Israel’s Sustained Attack on Palestinian Civil Society

On the 27th of October, the Israeli Supreme Court laid down a “precedent setting decision” in which the court has denied-tax exempt status to the society of Islamic Sciences and Cultural Committee, because it provides services to Palestinian, not Jewish, children, Human Rights Watch reports. This decision is highly controversial considering that the Israeli authorities have guaranteed tax-exempt status to many Israeli organisations despite their provision of services to Israeli settlers living in settlements established in contravention of international law in the Occupied West Bank. 

According to Human Rights Watch, the Society of Islamic Sciences and Cultural Committee, an NGO registered in Israel, has been running a number of schools in the West Bank and East Jerusalem for three decades; the Society has been submitting regular reports to the Israeli non-profit registrar. Following Israel’s construction of the wall that separates East Jerusalem from the rest of the West Bank, the organisation shut down its Jerusalem schools, and only maintained one school in Bir Nabala, “a West Bank Palestinian town inside an enclave surrounded by walls and fences.”  

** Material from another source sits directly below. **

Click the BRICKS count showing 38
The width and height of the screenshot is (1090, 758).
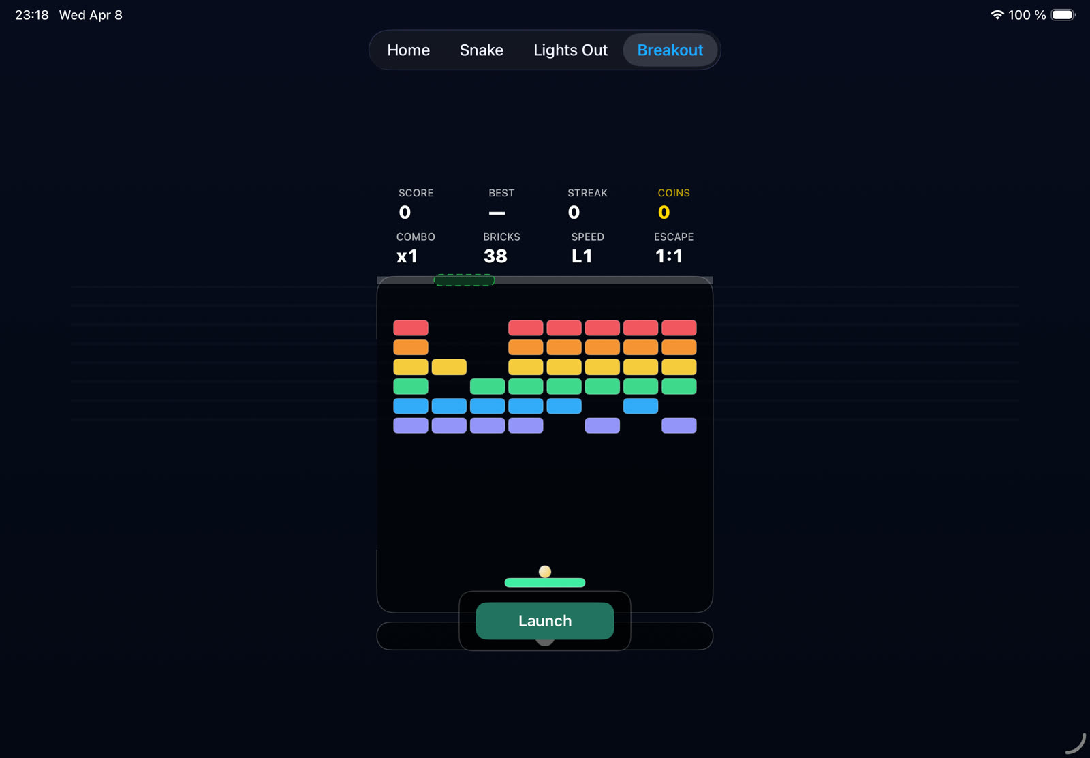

According to Israeli income Tax Ordinance, non-profit organisations are exempt from income tax if they perform a public purpose such as education. Despite this, the Supreme Court refused to guarantee the society tax exempt status, on the basis that its education services are provided for schools that serve Palestinian students. This decision operates under a few misguided assumptions. First, it upholds the notion that schools not educating Israeli students do not serve the “public’s interest,” not considering the argument that a number of the students in the school in question are considered residents in Israel as they hold an Israeli ID. Further, the courts’ declaration that the Israeli government cannot effectively oversee the activities of non-governmental organizations in “areas that are not under its control,” disregards the fact that the Israeli authorities have maintained exclusive control over Bir Nabala neighbourhood, imposing tight restrictions on travel into and out of the area, alongside policing, licensing, and construction.  


The decision of the Supreme Court is of dangerous implications and sets a threatening precedent that contributes to imposing additional financial burdens and shrinking the space for Palestinian civil society organisations, especially those registered in Israel that provide services for Palestinians in the OPT.  

The timing of the Supreme Court’s decision is especially crucial, as it comes only weeks after the Israeli authorities designated six prominent Palestinian NGOs as terrorist organisations in an abhorrent attack on Palestinian civil society organisations. 


Human Rights Watch has described the decision as one that places a:  

“Financial burden on Israeli-registered groups that serve Palestinians living under Israeli occupation and is the latest example of Israel’s highest court rubber-stamping discriminatory practices that contribute to the crimes against humanity of apartheid and persecution, under an overall policy to maintain the domination by Jewish Israelis over Palestinians, even in matters of education.” 


This decision must be read in conjunction with the latest Israeli authorities attack against Palestinian civil society organisation and can only be interpreted in a manner that implies the complicity of Israel’s Supreme Court in the crackdown on the Palestinian Civil Society. The continuous Israeli campaign and harassment against civil society organisations is invidious and reprehensible, with the most dangerous of implications towards the advancement of human rights and hinders efforts in providing vital services for Palestinians, especially in areas where both the Palestinian Authority and Israel do not.